## What this task involves
Pull each line with the string "Literatura" from the entries.

== Given records ==

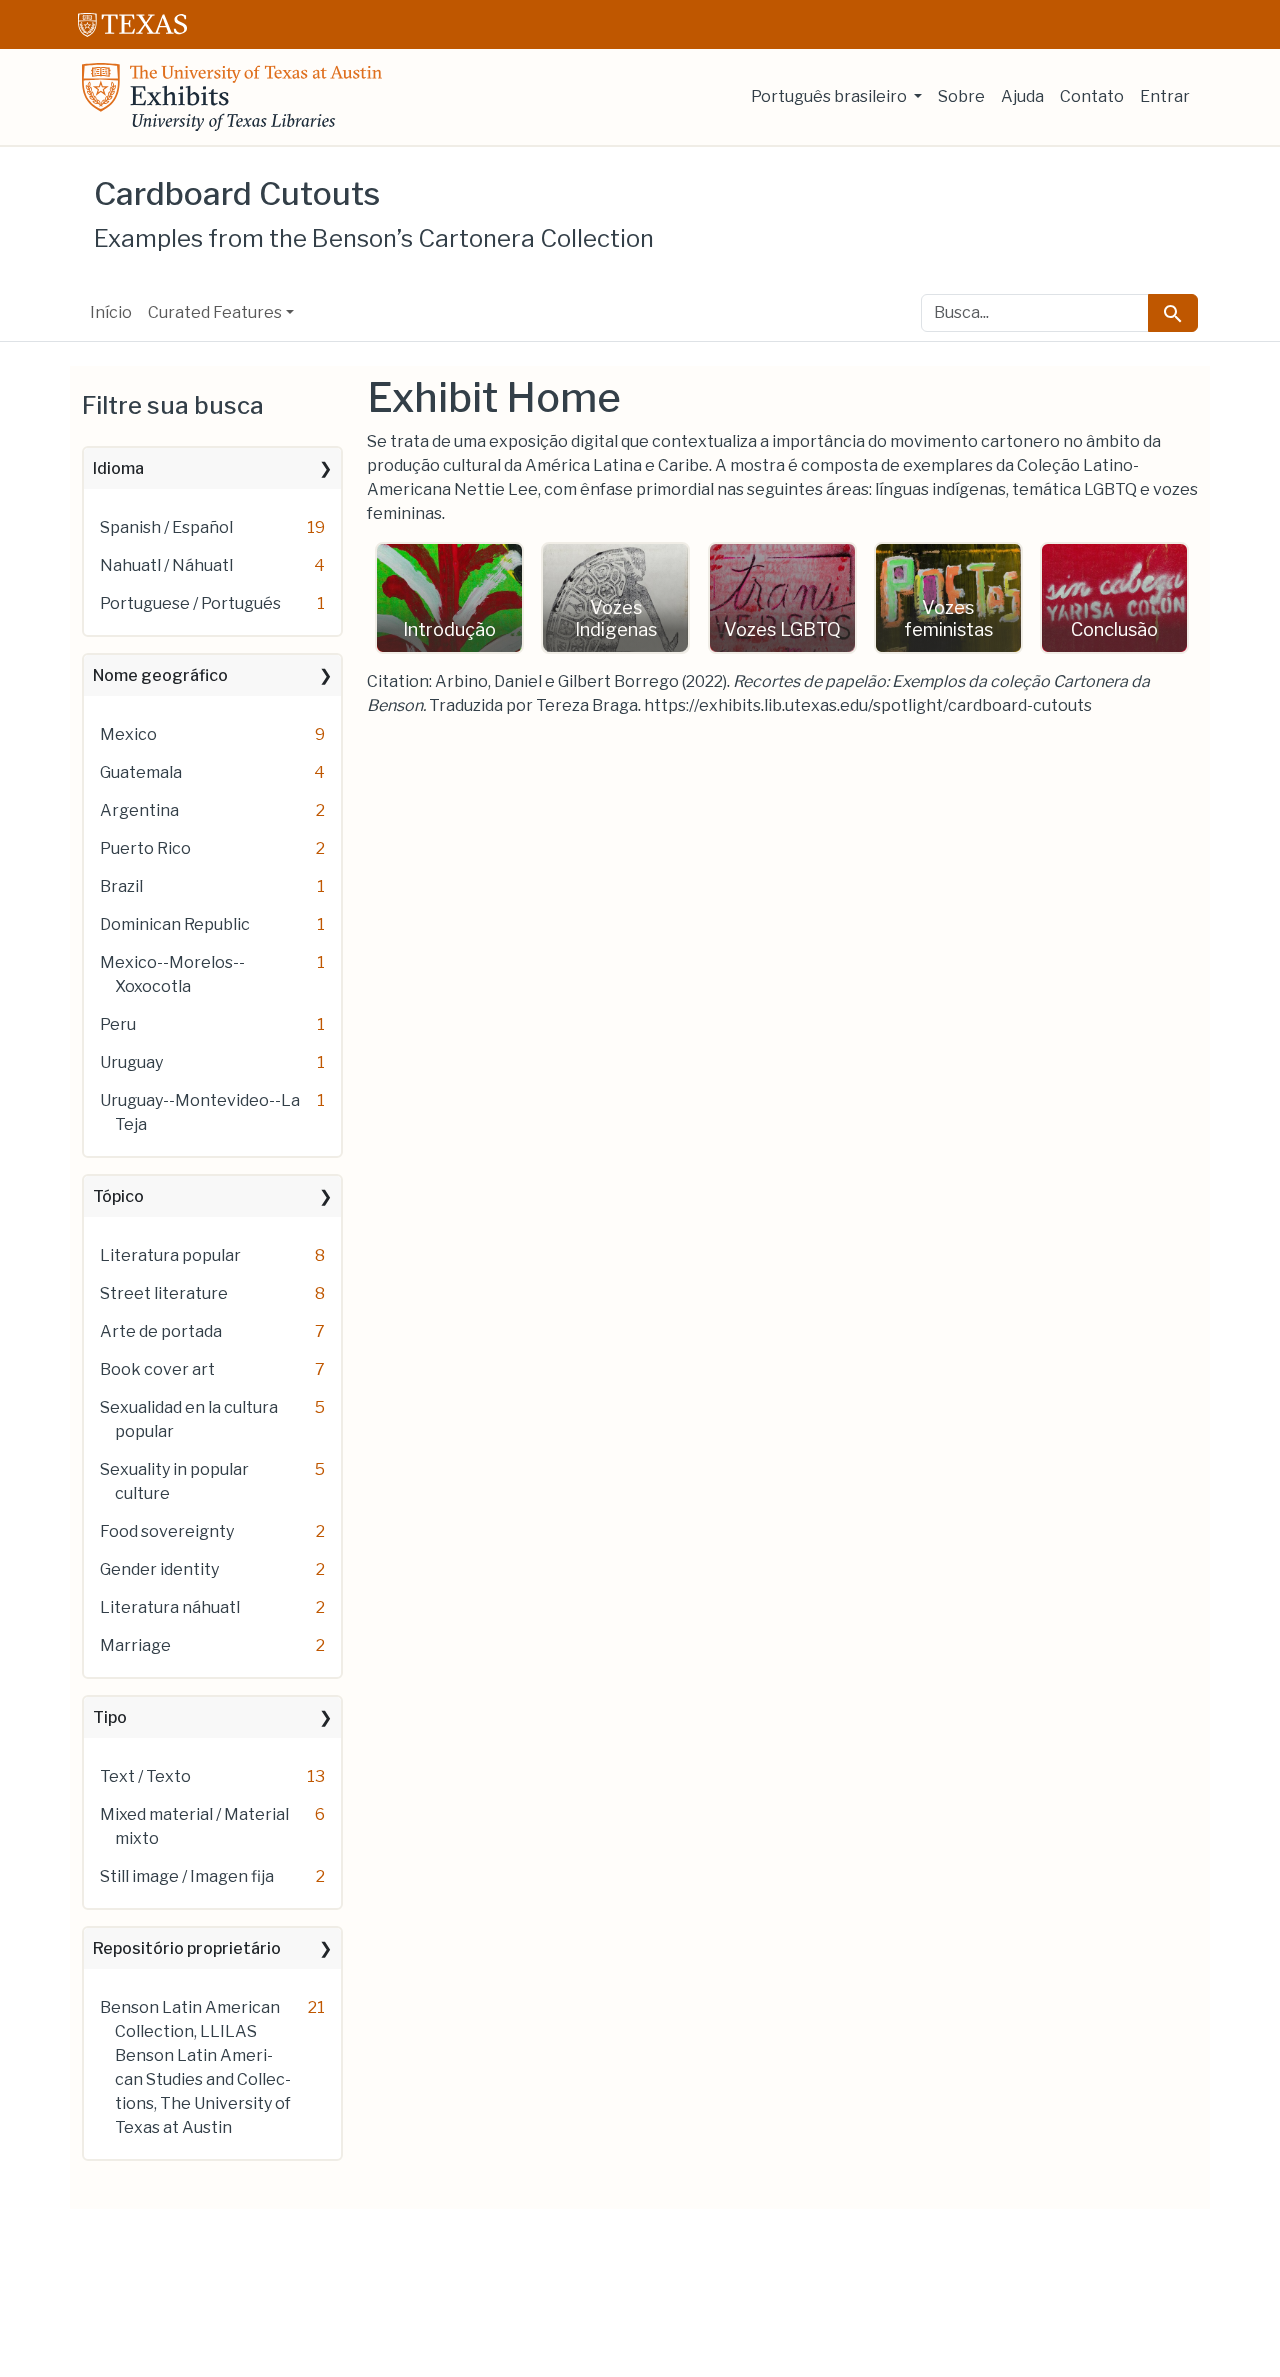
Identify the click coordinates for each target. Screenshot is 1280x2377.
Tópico (118, 1196)
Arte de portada (161, 1331)
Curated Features (215, 312)
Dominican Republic (175, 924)
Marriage (135, 1645)
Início (111, 312)
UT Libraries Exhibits (232, 97)
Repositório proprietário (187, 1948)
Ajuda (1022, 96)
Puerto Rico (145, 848)
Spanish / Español (166, 527)
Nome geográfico (160, 675)
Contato (1092, 96)
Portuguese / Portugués (190, 603)
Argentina (139, 810)
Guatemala (141, 772)
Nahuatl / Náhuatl (166, 565)
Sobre (961, 96)
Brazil (121, 886)
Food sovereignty (167, 1531)
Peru (118, 1024)
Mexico (128, 734)
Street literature (164, 1293)
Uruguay (131, 1062)
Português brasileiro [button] (830, 96)
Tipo (110, 1717)
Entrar (1165, 96)
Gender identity (159, 1569)
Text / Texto (145, 1776)
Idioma (118, 468)
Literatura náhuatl (170, 1607)
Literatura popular (170, 1255)
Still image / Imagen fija (187, 1876)
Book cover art (157, 1369)
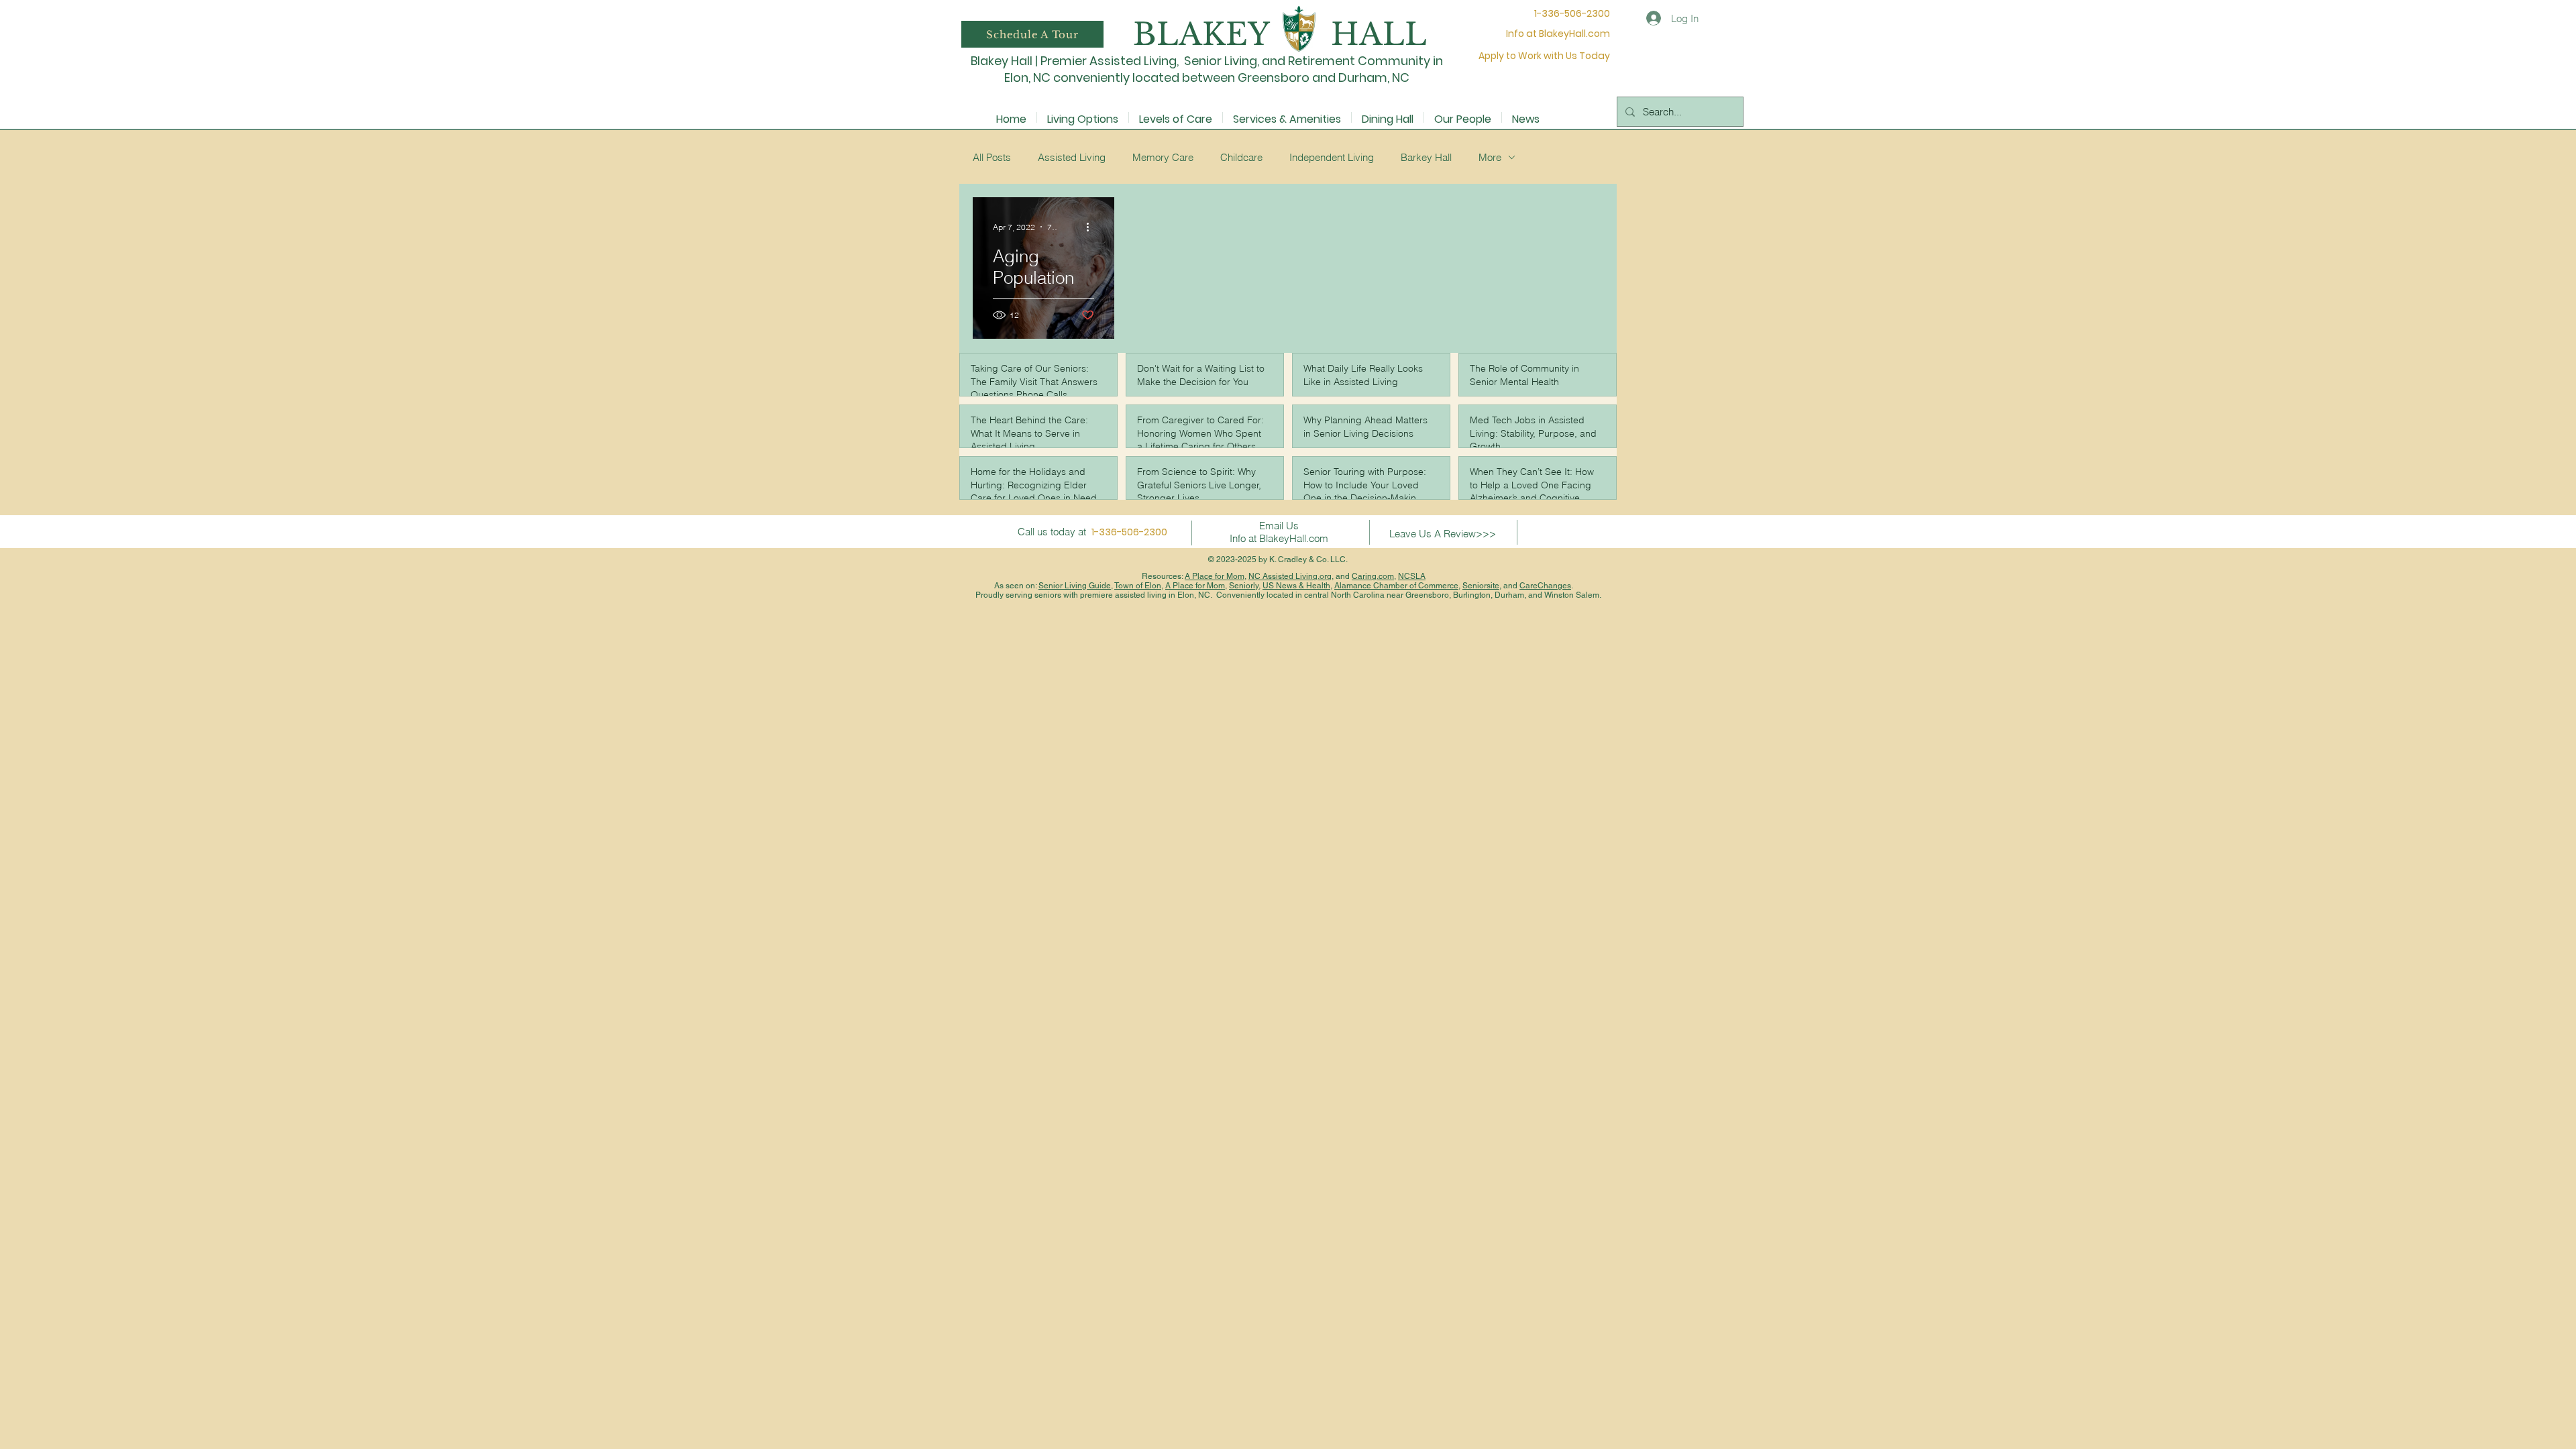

===

## Response area
Literatura náhuatl (170, 1607)
Literatura popular (170, 1255)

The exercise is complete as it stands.